▶ What to do
When you reach the line with "Instruction: Click the Detalii route link" in the data below, begin printing lines exactly, and stop once the line with "Given: Collapse the" has been printed.

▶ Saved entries
====================

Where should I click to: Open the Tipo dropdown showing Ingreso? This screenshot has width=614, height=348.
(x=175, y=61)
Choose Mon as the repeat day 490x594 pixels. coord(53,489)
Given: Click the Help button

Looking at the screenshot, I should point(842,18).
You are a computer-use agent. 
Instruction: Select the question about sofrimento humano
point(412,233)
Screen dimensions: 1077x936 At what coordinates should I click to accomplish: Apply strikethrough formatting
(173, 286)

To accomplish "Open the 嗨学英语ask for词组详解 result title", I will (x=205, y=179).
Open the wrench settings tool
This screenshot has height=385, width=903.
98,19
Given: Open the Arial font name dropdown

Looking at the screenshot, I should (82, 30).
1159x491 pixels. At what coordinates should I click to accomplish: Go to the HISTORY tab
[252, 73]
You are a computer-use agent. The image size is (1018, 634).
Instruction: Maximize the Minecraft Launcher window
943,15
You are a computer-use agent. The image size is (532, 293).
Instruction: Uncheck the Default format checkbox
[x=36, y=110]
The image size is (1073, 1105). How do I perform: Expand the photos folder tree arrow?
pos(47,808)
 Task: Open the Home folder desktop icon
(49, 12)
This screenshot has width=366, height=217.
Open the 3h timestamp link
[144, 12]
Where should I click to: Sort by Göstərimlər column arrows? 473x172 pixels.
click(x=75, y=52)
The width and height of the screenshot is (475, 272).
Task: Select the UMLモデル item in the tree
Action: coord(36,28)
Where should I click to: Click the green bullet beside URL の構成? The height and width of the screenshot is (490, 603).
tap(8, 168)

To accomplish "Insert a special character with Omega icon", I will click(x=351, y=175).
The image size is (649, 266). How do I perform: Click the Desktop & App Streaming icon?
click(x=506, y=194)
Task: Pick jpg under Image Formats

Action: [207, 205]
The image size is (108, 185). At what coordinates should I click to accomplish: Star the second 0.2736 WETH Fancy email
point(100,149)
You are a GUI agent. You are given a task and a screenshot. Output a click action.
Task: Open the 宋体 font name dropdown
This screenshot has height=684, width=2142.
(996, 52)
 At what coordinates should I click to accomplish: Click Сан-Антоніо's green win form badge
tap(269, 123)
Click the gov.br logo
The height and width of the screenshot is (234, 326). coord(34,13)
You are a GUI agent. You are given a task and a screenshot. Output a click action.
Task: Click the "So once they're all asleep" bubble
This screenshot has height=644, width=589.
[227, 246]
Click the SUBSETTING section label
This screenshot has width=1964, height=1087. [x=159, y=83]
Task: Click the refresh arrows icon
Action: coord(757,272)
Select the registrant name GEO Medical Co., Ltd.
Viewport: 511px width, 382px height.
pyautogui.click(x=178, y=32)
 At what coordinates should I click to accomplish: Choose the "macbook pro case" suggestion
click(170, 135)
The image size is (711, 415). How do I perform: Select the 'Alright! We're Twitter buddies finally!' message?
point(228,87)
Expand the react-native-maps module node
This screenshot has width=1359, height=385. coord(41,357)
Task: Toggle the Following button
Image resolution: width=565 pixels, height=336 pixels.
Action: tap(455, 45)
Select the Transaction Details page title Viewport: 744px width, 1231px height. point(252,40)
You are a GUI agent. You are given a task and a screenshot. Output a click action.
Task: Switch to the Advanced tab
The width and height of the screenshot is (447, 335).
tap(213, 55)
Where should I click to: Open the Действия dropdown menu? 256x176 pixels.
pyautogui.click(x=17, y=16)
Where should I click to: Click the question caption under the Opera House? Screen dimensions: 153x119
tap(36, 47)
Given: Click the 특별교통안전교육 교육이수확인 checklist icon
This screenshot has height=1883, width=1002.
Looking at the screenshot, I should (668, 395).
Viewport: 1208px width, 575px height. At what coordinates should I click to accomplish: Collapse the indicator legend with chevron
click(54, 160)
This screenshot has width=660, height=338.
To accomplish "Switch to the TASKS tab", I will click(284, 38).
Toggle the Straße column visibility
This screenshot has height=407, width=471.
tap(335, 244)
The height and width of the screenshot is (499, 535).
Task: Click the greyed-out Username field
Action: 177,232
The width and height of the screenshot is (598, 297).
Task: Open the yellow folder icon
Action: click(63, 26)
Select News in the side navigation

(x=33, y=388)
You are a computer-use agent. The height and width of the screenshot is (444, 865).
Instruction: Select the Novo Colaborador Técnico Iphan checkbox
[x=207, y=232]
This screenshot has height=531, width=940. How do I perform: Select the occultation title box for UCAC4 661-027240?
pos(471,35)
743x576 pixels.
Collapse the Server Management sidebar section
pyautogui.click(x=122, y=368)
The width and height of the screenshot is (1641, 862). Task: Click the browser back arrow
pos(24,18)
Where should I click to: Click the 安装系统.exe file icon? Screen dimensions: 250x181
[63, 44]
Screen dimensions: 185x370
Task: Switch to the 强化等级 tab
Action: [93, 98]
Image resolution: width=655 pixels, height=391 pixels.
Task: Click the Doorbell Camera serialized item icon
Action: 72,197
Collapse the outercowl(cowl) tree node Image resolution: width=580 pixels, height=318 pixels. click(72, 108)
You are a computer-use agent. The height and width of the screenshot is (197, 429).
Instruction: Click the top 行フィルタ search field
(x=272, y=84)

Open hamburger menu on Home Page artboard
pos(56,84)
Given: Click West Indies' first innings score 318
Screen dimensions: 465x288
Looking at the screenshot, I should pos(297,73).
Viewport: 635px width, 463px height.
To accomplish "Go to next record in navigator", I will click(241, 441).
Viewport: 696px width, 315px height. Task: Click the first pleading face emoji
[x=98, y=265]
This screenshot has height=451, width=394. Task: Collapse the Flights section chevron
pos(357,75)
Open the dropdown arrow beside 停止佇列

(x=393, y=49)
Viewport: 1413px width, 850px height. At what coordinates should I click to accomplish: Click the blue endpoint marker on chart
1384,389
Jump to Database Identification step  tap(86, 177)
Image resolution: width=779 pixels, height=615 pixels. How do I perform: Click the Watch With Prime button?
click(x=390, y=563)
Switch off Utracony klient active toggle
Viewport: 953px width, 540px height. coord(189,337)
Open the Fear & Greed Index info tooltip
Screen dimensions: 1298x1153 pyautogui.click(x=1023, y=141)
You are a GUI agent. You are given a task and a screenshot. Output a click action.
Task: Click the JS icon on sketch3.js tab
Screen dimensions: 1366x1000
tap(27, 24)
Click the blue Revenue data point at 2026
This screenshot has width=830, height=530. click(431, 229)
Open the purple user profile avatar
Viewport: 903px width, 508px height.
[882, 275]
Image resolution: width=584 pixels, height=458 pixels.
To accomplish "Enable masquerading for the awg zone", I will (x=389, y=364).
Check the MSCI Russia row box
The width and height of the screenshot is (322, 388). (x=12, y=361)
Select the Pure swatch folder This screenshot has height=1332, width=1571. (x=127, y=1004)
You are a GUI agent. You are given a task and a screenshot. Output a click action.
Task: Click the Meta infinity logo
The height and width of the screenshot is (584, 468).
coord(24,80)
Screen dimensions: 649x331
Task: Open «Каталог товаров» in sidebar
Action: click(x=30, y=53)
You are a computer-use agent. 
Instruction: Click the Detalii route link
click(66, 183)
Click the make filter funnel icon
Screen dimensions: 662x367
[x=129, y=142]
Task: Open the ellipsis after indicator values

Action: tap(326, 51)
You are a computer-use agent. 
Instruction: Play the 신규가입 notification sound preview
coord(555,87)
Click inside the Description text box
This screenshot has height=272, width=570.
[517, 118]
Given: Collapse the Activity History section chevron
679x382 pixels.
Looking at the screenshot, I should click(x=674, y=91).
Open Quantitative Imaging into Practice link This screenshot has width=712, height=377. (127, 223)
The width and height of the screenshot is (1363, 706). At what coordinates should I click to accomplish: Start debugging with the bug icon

====================

▶ Solution for this problem
Instruction: Click the Detalii route link
click(66, 183)
Click the make filter funnel icon
Screen dimensions: 662x367
[x=129, y=142]
Task: Open the ellipsis after indicator values

Action: tap(326, 51)
You are a computer-use agent. 
Instruction: Play the 신규가입 notification sound preview
coord(555,87)
Click inside the Description text box
This screenshot has height=272, width=570.
[517, 118]
Given: Collapse the Activity History section chevron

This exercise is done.